Exercise details:
For the entries below, repeat exactly each line starting with the one that contains "This screenshot has height=630, width=1158." and going on through the one that contains "Screen dimensions: 718x591", and no others.

Data to process:
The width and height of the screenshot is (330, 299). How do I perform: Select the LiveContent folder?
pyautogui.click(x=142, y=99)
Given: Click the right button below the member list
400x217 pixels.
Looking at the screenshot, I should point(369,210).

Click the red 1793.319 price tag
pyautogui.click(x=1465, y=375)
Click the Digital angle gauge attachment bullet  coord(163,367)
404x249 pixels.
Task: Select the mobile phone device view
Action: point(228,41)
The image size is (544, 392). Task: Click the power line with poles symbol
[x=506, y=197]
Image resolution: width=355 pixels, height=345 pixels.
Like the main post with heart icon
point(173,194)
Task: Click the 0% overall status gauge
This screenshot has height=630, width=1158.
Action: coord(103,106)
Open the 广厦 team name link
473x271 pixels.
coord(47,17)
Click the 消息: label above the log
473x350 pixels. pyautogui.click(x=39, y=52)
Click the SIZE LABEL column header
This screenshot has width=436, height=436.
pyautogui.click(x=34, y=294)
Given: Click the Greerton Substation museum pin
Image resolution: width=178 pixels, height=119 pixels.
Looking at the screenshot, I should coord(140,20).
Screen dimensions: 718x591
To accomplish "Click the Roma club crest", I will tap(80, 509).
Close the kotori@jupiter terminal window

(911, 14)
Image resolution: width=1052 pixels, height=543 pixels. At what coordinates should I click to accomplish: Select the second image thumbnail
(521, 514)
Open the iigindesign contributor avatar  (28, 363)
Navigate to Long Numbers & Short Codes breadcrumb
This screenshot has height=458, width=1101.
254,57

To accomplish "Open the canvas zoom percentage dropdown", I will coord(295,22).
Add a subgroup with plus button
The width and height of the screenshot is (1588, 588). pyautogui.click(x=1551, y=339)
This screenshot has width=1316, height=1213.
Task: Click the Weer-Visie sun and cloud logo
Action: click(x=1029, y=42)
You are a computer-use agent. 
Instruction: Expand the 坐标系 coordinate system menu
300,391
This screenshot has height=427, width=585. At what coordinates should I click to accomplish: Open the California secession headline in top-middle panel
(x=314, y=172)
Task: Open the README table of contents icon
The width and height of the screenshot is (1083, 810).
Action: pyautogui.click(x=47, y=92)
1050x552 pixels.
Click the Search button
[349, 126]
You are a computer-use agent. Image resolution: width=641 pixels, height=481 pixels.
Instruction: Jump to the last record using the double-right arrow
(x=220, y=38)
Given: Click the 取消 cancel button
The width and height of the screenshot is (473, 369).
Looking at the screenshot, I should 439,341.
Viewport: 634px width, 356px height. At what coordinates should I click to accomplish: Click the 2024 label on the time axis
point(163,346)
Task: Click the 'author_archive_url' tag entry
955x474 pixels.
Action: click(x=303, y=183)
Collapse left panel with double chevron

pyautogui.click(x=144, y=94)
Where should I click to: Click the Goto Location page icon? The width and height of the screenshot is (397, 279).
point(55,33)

Answer section:
This screenshot has height=630, width=1158.
Action: coord(103,106)
Open the 广厦 team name link
473x271 pixels.
coord(47,17)
Click the 消息: label above the log
473x350 pixels. pyautogui.click(x=39, y=52)
Click the SIZE LABEL column header
This screenshot has width=436, height=436.
pyautogui.click(x=34, y=294)
Given: Click the Greerton Substation museum pin
Image resolution: width=178 pixels, height=119 pixels.
Looking at the screenshot, I should coord(140,20).
Screen dimensions: 718x591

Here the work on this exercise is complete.